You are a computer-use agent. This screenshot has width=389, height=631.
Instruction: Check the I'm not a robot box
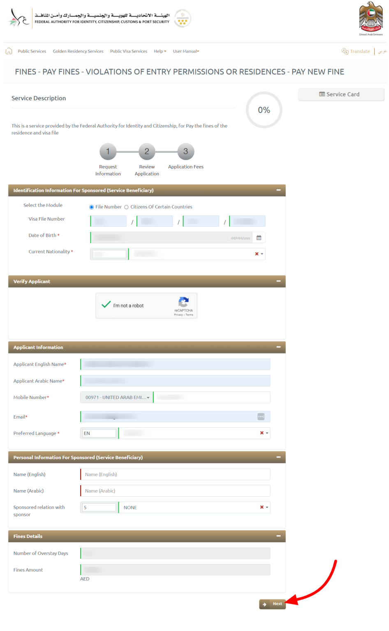tap(106, 305)
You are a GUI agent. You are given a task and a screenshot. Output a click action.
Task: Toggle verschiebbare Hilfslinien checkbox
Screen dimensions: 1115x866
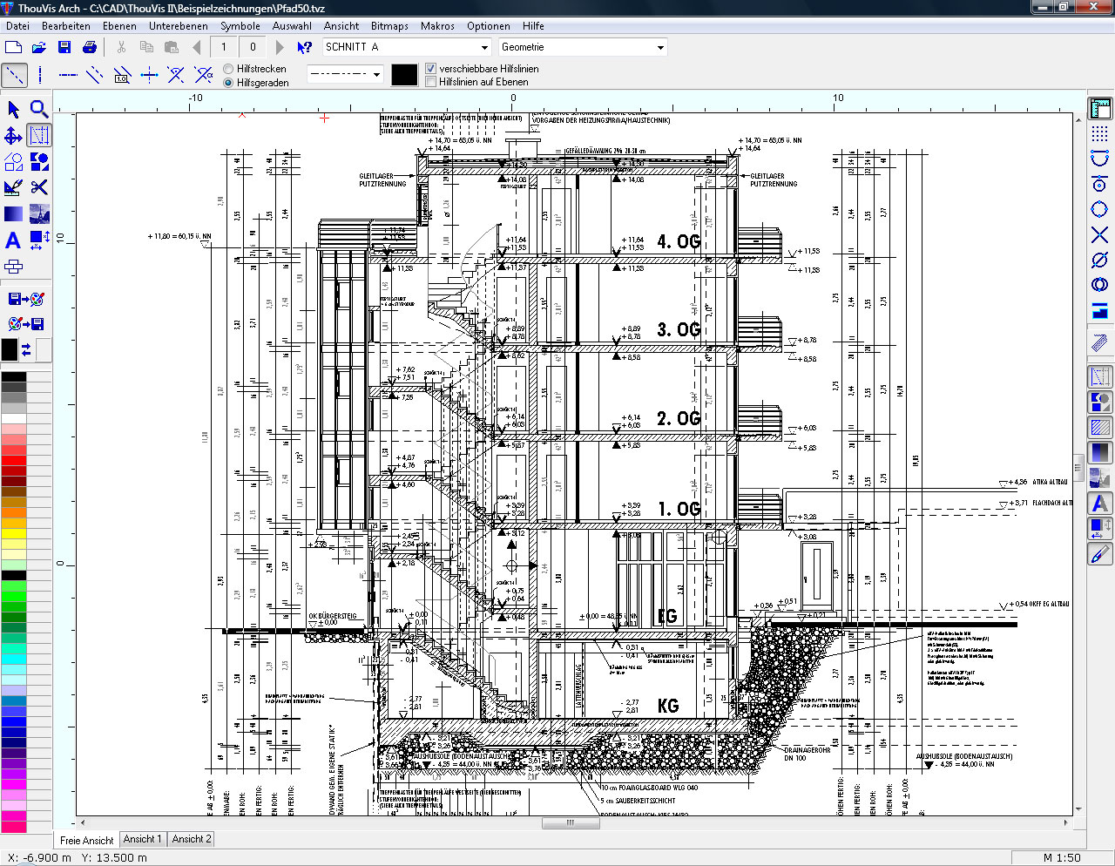tap(430, 69)
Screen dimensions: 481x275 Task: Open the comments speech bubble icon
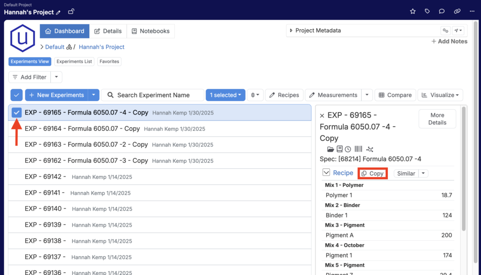(x=442, y=11)
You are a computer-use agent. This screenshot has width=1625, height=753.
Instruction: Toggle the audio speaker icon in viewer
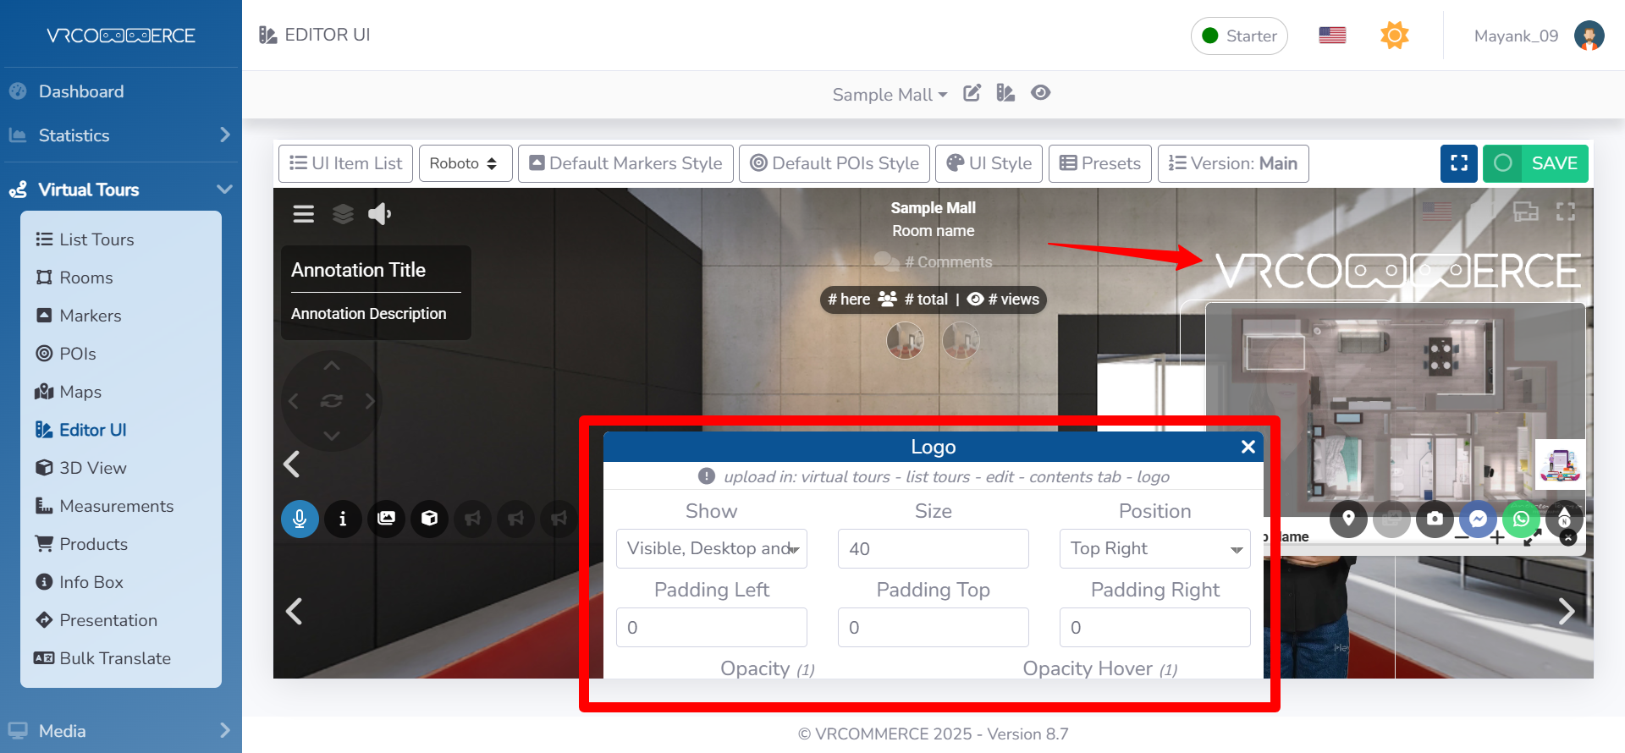point(379,214)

· · · · ·

* What to work on:
Each record is to be copied word for word, with no images carried over.

* Answer to this exercise:
You are a computer-use agent. This screenshot has width=389, height=631.
Instruction: Check the I'm not a robot box
tap(106, 305)
You are a GUI agent. You are given a task and a screenshot. Output a click action.
Task: Toggle verschiebbare Hilfslinien checkbox
Screen dimensions: 1115x866
tap(430, 69)
Screen dimensions: 481x275 Task: Open the comments speech bubble icon
(x=442, y=11)
You are a computer-use agent. This screenshot has width=1625, height=753.
Instruction: Toggle the audio speaker icon in viewer
point(379,214)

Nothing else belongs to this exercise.